For Skura, sitting out just wasn't an option. He acknowledged that he might have considered taking a year off if he had signed a long-term extension, which could've occurred this offseason if not for a season-ending knee injury in the middle of last season.

Instead, Skura is seven months from being an unrestricted free agent and his biggest payday, which is a moment he has been building toward though a grueling offseason of rehab and years of grinding it out on the field. After going undrafted in 2016, he went from spending his entire rookie season on the practice squad to developing into one of the top centers in the league last season.

"He was going to play regardless," Emma said. "It’s no secret -- he’s in a contract year. That and how hard he’s worked this offseason to come back from injury, it’s just, yeah, you’re playing. We’re not going to sit here and stare at each other any longer."

When there was no official reporting date set, Skura was going to remain in Charlotte and his wife was going to be induced at the end of July. But the NFL and the players' union struck a deal on July 24, meaning Skura had four days to get to the Ravens.

Emma switched to her doctor in Baltimore and delayed her induction four days. With the help of Emma's sister, they loaded up three cars and made only one stop in traveling through three states.

"Definitely not recommended," Matt Skura said. "Emma is a road warrior."

He described the risk of playing during the pandemic as "pretty minimal" after seeing the lengths the Ravens have gone to ensure the safety of everyone in the organization. There are hand-sanitizing stations everywhere. Players get tested every day for the coronavirus and get their temperature checked twice before stepping inside the facility.

Social distancing is enforced, too. Every other locker was removed and plexiglass partitions have been installed between them. In the cafeteria, only one person is allowed to sit at each table. The meeting room for the entire offense is now being used by the offensive linemen. Masks are worn everywhere, including the hot and cold tubs.

When Skura gets home, he grabs the 16-ounce sanitizer in his car. He scrubs his elbows, forearms and hands before going inside and holding his infant son.

The Skura family takes the virus seriously. Matt comes from a family of medical professionals (his father is an orthopedic surgeon and his brother is in residency for orthopedic surgery).

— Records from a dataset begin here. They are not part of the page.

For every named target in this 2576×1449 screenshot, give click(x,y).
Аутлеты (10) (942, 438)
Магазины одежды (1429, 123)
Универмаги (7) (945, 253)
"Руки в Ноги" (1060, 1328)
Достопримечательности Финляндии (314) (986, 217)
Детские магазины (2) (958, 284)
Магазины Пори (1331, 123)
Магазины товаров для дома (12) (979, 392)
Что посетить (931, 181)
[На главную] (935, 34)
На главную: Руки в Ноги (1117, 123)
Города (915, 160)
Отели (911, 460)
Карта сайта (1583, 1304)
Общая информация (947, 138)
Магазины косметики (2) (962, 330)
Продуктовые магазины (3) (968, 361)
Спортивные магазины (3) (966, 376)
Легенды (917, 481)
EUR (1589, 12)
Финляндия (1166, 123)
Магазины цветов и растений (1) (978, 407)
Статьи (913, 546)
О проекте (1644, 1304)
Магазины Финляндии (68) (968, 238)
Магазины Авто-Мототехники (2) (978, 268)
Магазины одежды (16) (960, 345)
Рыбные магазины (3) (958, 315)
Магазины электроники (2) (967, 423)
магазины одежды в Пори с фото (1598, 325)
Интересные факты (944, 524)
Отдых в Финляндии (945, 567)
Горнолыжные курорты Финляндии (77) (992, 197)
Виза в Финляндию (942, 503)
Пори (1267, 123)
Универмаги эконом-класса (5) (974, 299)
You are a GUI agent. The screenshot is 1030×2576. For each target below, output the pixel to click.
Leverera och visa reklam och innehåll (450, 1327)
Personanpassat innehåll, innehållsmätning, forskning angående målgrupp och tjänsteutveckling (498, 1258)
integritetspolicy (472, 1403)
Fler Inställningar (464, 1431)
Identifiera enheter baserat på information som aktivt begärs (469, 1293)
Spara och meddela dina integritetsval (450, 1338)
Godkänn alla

It also got their attention when a friend's relative died from COVID-19.

"Matt and I have just said we don’t want to play roulette with it," Emma said. "We don’t want to test it. I think it’s just trusting and hoping for the better judgment of others."

If Skura hadn't overcome enough obstacles, he still has to get on the field. Skura started camp on the physically unable to perform list, which was a precautionary move. He already has passed the team's traditionally tough conditioning test, and Ravens coach John Harbaugh referred to Skura's recovery as "remarkable."

The Ravens want to see how Skura is moving before putting him on the field. He tore the ACL, PCL and MCL in his left knee last November when all of defensive end Michael Brockers' 305 pounds rolled into the side of Skura's leg.

It's expected that Skura will get activated sometime in camp.

"This is a really slow ramp-up period anyway, this year, so we have time to do it, and we’re going to bring him along," Harbaugh said. "But he’s still right on schedule."

Harbaugh said he believes Skura had established himself as one of the better centers in the NFL last season. Offensive coordinator Greg Roman commended Skura for getting bigger and stronger last season and raved about how Skura's understanding of the game helped keep the league's highest-scoring offense on the same page.

When he suits up again, Skura will compete against Patrick Mekari and Bradley Bozeman as he looks to start his third straight season at center. If he can reach that same level as last year, Skura will think about the unexpected family road trip that got him back to that point.

"It’s like the story of 2020," Skura said. "Its unpredictability and the crazy situations. If you can think of them, they’re going to happen."